----- Data records

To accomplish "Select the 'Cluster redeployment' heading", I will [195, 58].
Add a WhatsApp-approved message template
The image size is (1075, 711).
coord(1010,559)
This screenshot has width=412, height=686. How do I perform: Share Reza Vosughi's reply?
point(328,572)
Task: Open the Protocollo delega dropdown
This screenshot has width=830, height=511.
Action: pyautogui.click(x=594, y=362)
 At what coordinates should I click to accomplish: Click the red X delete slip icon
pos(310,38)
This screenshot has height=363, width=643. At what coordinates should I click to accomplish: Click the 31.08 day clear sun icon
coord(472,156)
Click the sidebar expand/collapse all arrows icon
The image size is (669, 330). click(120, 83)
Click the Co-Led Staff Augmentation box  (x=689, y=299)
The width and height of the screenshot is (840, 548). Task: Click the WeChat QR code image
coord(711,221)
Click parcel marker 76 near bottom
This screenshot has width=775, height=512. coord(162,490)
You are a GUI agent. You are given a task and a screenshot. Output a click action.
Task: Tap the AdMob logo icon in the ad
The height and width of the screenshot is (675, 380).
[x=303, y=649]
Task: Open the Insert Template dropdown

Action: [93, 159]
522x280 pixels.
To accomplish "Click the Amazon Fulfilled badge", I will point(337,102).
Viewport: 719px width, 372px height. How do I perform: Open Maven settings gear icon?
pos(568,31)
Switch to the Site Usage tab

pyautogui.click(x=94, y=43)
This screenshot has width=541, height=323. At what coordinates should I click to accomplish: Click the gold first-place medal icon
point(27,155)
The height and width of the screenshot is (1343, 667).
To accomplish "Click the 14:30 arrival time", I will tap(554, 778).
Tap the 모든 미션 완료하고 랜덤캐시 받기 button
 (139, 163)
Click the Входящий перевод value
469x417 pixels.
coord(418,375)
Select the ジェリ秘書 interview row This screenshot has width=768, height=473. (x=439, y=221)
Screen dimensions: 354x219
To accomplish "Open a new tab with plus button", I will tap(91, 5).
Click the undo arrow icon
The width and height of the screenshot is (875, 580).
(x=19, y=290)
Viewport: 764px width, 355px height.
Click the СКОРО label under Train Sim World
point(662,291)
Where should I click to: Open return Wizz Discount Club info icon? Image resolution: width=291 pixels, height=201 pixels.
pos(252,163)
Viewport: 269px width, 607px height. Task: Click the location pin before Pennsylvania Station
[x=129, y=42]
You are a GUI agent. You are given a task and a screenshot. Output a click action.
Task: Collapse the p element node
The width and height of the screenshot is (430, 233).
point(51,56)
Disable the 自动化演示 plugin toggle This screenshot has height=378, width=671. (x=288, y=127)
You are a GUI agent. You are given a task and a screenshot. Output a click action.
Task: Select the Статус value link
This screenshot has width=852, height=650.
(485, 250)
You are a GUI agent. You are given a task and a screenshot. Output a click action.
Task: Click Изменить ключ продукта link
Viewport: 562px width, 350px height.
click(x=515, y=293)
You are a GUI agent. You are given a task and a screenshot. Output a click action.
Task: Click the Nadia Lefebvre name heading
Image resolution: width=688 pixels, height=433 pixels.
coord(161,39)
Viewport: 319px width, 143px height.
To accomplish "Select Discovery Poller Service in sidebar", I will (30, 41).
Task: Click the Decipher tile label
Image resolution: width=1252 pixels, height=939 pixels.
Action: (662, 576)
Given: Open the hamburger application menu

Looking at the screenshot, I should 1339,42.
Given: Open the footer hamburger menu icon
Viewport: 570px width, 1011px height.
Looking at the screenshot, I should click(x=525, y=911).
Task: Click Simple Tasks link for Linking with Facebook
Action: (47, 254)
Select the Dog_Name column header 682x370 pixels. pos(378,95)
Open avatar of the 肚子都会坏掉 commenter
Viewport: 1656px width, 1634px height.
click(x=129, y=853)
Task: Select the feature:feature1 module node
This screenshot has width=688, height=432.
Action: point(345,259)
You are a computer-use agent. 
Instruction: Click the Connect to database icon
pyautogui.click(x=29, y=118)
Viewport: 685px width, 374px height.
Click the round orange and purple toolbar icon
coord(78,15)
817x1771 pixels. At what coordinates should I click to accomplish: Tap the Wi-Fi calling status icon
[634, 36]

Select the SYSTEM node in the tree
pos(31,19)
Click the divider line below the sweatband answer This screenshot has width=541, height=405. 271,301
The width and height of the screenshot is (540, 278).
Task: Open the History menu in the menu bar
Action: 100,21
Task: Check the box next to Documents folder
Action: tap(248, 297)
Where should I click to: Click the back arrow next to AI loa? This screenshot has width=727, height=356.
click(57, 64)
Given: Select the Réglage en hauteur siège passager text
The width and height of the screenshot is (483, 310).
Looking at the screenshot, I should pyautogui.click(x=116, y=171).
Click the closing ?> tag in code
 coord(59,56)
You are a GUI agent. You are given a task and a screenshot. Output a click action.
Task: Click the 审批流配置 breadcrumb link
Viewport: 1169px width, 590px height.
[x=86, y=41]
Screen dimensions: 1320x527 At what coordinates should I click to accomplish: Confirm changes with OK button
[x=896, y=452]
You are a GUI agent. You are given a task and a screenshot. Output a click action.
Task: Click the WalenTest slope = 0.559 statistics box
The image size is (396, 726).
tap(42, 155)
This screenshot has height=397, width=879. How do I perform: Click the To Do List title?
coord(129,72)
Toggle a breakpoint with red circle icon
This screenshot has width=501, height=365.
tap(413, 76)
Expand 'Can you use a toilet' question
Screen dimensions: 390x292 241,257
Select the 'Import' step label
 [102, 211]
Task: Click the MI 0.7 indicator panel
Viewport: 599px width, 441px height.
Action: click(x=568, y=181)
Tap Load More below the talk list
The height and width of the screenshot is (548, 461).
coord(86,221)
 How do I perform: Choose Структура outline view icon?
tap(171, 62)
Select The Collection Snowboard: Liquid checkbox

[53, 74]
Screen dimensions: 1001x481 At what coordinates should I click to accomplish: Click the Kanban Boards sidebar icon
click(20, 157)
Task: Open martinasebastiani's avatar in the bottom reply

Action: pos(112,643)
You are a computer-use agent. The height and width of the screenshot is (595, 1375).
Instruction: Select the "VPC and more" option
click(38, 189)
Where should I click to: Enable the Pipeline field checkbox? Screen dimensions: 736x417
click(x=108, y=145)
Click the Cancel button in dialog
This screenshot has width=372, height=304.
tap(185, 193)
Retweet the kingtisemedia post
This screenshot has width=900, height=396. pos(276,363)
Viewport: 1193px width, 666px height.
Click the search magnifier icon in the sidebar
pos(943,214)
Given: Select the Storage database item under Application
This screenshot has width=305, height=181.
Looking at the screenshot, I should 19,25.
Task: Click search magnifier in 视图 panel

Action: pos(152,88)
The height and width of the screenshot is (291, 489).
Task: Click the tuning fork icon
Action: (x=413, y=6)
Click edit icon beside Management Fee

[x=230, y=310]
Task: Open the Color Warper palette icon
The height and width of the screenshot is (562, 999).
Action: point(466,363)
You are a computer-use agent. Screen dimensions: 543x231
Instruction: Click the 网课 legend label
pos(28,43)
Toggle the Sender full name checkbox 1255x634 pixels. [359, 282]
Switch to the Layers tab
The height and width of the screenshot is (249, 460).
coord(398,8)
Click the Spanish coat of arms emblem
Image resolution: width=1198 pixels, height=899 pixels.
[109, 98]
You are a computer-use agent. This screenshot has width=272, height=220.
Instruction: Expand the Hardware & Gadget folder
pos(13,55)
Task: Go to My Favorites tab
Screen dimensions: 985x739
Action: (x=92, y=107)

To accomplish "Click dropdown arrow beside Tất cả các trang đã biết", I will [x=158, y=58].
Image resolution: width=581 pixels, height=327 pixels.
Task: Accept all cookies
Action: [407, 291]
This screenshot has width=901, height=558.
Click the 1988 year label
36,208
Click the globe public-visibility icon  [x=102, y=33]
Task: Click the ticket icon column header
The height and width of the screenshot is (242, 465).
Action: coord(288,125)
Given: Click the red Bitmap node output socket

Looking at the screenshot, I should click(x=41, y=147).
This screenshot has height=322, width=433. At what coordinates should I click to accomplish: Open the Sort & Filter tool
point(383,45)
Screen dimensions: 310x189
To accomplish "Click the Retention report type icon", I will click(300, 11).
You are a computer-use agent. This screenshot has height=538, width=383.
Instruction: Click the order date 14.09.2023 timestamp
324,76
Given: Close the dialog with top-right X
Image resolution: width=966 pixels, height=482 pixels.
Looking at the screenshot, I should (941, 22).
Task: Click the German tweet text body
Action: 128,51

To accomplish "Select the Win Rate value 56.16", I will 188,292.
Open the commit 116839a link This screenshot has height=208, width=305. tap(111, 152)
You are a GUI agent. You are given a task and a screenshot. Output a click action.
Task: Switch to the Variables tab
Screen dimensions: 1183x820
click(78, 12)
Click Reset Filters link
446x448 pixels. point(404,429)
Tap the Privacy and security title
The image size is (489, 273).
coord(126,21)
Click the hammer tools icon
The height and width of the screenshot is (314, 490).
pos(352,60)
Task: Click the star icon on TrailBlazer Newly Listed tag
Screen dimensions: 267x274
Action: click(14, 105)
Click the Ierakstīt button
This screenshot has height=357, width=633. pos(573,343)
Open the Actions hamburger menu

----------

Everything above from the line containing "Tap the 모든 미션 완료하고 랜덤캐시 받기 button" down to the line containing "Screen dimensions: 354x219" should be copied exactly, both end lines included, and nothing else.

Response
Tap the 모든 미션 완료하고 랜덤캐시 받기 button
 (139, 163)
Click the Входящий перевод value
469x417 pixels.
coord(418,375)
Select the ジェリ秘書 interview row This screenshot has width=768, height=473. (x=439, y=221)
Screen dimensions: 354x219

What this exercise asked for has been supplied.